So bekannt dürfte die Geschichte nicht sein, auch nicht in Radolfzell: Leonhard Oesterle wurde 1935 von der Gestapo verhaftet, nachdem er sich im Alter von 20 Jahren in eine kommunistische Funktionärin verliebt hatte. Die Strafe für angebliche Vorbereitung zum Hochverrat: 5 Jahre Zuchthaus mit anschließender Schutzhaft. Die letzten Jahre seiner Gefangenschaft verbrachte Oesterle im Außenlager Radolfzell des Konzentrationslagers Dachau. Am Bahnhof kam Oesterle in Radolfzell zusammen mit weiteren Dachau-Häftlingen an und marschierte zur Radolfzeller SS-Kaserne. Leonhard Oesterle stieg in der internen Lagerhierarchie schnell auf: Er wurde zum Stubenältesten ernannt.

In Radolfzell mussten die Gefangenen von Hand Schießstände für die jungen Soldaten bauen, Oesterle selbst war zudem als Pfleger tätig, musste Kochgeschirr reinigen und durfte schließlich sogar malen: Ein Bild heroischer Soldaten, Handgranaten aus einem Unterstand schleudernd. Der Radolfzeller Kasernenkommandant wollte wohl die schönste Kaserne in Hitlers Reich werden. Den entsprechenden Wettbewerb soll es wirklich gegeben haben. Die Malerei sollte sich im Nachhinein als Glücksfall erweisen: Der zwangsverpflichtete Maler wurde von einem jungen SS-Mann bewacht, der offensichtlich unzufrieden war, in die Schweiz wollte. Und Leonhard Oesterle hatte schon länger mit Fluchtgedanken gespielt. Der junge SS-Mann vermittelte dem Häftling interessante Hintergrundinformationen. Wohl um das Jahr 1943 rechneten viele in der Radolfzeller Kaserne - auch SS-Leute - mit dem vorzeitigen Ende des tausendjährigen Reiches.
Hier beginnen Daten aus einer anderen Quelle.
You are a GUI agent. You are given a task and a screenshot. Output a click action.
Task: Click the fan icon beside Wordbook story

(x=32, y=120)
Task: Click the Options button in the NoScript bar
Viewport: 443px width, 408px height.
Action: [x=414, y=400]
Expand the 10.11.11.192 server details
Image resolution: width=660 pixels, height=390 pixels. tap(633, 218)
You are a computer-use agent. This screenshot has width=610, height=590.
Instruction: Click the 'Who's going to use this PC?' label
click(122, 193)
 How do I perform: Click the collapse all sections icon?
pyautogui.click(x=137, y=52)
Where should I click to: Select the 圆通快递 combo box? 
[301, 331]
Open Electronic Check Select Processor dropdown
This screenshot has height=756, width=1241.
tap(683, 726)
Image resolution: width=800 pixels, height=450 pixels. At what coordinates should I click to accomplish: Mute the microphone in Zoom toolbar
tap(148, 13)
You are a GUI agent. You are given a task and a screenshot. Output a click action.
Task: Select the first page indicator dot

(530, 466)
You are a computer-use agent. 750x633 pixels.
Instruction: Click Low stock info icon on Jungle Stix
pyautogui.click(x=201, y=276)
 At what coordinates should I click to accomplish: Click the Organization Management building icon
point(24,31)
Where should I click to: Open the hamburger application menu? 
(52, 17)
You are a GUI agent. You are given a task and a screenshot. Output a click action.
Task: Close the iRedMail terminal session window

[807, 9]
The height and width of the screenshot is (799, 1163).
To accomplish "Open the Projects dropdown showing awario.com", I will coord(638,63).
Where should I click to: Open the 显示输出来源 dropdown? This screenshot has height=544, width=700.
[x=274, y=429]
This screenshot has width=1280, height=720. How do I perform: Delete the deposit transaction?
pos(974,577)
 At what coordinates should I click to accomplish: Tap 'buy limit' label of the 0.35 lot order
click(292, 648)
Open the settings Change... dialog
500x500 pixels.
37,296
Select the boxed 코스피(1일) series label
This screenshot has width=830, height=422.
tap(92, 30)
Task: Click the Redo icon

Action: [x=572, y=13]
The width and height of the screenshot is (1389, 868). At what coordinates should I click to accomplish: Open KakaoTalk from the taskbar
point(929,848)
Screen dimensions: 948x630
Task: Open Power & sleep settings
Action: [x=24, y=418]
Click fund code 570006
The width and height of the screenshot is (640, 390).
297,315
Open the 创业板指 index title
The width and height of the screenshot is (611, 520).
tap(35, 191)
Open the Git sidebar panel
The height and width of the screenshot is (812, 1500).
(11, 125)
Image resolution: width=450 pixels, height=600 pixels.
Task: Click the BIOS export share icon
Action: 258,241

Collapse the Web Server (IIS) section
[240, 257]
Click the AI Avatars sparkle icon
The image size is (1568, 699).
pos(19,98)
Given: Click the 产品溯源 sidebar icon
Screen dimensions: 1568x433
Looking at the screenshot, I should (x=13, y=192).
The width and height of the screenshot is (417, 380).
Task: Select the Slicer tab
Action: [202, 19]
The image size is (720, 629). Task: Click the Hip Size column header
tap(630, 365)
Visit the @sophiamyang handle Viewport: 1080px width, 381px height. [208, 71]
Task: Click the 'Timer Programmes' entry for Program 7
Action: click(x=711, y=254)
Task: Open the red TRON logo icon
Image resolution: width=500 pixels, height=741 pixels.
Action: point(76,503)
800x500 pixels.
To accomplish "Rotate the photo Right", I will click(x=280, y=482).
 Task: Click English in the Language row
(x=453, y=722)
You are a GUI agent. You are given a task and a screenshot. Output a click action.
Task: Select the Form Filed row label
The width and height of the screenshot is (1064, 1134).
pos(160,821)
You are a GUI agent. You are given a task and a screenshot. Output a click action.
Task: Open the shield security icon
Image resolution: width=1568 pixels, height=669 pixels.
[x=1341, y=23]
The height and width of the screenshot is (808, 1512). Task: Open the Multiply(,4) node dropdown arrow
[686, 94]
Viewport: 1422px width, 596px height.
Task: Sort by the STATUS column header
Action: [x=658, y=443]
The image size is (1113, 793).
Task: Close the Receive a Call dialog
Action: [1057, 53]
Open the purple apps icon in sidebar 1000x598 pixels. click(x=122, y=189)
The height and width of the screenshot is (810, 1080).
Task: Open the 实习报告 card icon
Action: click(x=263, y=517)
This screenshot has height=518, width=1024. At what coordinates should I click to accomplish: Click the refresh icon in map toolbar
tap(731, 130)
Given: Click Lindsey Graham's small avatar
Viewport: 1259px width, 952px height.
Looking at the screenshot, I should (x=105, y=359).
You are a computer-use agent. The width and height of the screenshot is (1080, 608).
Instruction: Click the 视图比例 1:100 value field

Die Disziplin ließ nach und Oesterle versuchte Post aus der Kaserne zu schmuggeln, an seine Schwester Hanna. Ein gefährlicher Versuch, wie sich herausstellen sollte: Der Brief wurde aufgegriffen und Tage später vermutete der Häftling, dass die Gestapo bereits mit dem Fall betraut sei.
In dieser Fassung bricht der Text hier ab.